#### PROVIDED PASSAGE

# Thoughts on Milling Saws: Part II



## woodsrunner (Jul 18, 2009)

Just came in the house after working on the mill and milling up a cherry log today. Thought I would update y'all on where I'm at in my quest for a milling saw to work up large diameter logs into live edge slabs. 
Santa Claus gave me a 66 inch GB double powerhead mill and a 60 inch GB double ended bar for Christmas. I was convinced the 395 wouldn't handle a 60 inch bar to my satisfaction so I started out milling with the 395 and a 42 inch Oregon Power Match bar. Works pretty good but max cut width is 34 inches with this setup and I have some much bigger logs I want to cut. So I asked alot of folks about going to the double powerhead setup. Most people discouraged me from that approach. That pushes me towards a 3120 or 880 or 090 or 076. One big saw and a long bar. I never really liked that approach because I felt like a 3120 wouldn't have much utility off the mill. 

So back and forth I went trying to develope a strategy for milling bigger logs:
Do I go with a big saw?
Which big saw?
Do I go with the double powerheads?

I had almost made up my mind to go with a big saw and a light bulb went off in my head. (It's pretty dark in there most days). I have every thing for a double powerhead setup except a chain for the 60 inch bar and 2 395's. BUT i do have a 395 and a 385! So why not use the 395 and 385? Then I can see if the double setup will work and if it doesn't all I will be out is the cost of a chain.

So off to the barn I go. I setup the double powerhead with the 395 and 385 on the 60 inch bar and go to the local Stihl shop and get a new RSC chain 193 drive links bring it home and bolt it on the mill.

Guess what?



The Double powerhead setup works like a champ!!!!
Loads more power. It is definitely a 2 man job, at least for now. It is more difficult to tension the chain, but, I suspect that is something I will figure out as time goes on. Synchronizing the powerheads wasn't an issue. You can feel it pretty easy.

So for any of you contemplating the double powerhead system, don't be afraid of it. It does work. I repeat, It does work. I know I have a lot to learn about running 2 powerheads in this situation but I feel pretty good about how it went today.

I'll try to get some pics up later tonight. Right now it's Miller time.

Scott


----------



## lumberjackchef (Jul 18, 2009)

########
#### ENTRIES SUPPLIED

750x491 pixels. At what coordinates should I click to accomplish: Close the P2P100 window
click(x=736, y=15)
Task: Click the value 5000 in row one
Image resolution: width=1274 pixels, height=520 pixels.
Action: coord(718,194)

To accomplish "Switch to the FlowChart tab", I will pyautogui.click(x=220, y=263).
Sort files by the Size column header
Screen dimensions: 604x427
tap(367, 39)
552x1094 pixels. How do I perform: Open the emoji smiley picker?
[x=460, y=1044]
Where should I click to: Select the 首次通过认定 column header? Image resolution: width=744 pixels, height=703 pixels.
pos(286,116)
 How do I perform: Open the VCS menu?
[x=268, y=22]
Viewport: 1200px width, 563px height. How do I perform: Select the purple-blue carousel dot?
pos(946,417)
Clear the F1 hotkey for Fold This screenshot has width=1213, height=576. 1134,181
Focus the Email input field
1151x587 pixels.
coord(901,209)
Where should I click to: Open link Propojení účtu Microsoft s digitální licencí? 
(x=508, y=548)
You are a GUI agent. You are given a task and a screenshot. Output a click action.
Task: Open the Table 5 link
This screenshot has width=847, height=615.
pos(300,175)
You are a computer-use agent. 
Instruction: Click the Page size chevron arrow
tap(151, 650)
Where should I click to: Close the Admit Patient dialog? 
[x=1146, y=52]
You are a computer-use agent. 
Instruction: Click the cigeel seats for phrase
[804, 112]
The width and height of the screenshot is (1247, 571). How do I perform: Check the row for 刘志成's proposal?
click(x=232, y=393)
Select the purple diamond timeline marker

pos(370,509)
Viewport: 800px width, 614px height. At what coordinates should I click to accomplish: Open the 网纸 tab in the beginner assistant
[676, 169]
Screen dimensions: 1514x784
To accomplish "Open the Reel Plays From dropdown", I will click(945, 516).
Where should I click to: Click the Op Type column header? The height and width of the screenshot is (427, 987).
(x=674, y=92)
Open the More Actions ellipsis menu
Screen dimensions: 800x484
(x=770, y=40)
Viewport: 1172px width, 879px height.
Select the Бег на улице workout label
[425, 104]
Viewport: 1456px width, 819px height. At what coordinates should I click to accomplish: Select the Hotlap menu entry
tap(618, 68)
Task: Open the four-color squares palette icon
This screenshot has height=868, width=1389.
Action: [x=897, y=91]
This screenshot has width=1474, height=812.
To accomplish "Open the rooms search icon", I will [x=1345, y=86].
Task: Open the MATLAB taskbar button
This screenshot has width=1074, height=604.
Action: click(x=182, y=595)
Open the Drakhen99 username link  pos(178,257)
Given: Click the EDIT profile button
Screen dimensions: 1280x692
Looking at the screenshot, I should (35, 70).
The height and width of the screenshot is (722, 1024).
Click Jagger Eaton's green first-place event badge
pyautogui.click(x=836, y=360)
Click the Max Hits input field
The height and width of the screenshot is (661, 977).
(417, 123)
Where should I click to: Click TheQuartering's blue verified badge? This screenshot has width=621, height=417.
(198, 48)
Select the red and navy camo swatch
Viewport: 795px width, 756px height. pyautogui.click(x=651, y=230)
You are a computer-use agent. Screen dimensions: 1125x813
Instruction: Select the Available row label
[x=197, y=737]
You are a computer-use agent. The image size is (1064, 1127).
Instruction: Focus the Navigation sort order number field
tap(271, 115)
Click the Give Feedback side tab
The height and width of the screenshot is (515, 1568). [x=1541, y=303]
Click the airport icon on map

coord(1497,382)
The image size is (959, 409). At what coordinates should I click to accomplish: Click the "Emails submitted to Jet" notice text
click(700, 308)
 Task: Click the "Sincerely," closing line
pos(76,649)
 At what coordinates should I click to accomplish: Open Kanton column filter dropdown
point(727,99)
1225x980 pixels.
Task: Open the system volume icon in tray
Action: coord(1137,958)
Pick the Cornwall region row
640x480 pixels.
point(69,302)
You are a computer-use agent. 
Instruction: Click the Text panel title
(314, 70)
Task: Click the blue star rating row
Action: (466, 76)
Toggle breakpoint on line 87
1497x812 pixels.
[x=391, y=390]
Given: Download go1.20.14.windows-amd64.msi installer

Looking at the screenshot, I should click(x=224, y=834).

########

EXERCISE TASK A
Answer these questions from the milling saw thread:
(i) What was the maximum cut width with the 395 and the 42 inch Oregon Power Match bar?
(ii) How many drive links did the new RSC chain have?
(iii) Which two saws were set up as the double powerhead on the 60 inch bar?
EXERCISE TASK B
Decide whether each statement agrees with the milling saw thread. Give yes or no, and quote the words that decide it.
(i) Keeping the two powerheads synchronized was a problem.
(ii) Most people the writer asked encouraged the double powerhead setup.
(iii) Tensioning the chain is harder with the double powerhead setup.
The data are not needed for work on the milling saw thread.

FINAL ANSWER A
(i) 34 inches
(ii) 193
(iii) The 395 and the 385

FINAL ANSWER B
(i) No: "Synchronizing the powerheads wasn't an issue."
(ii) No: "Most people discouraged me from that approach."
(iii) Yes: "It is more difficult to tension the chain"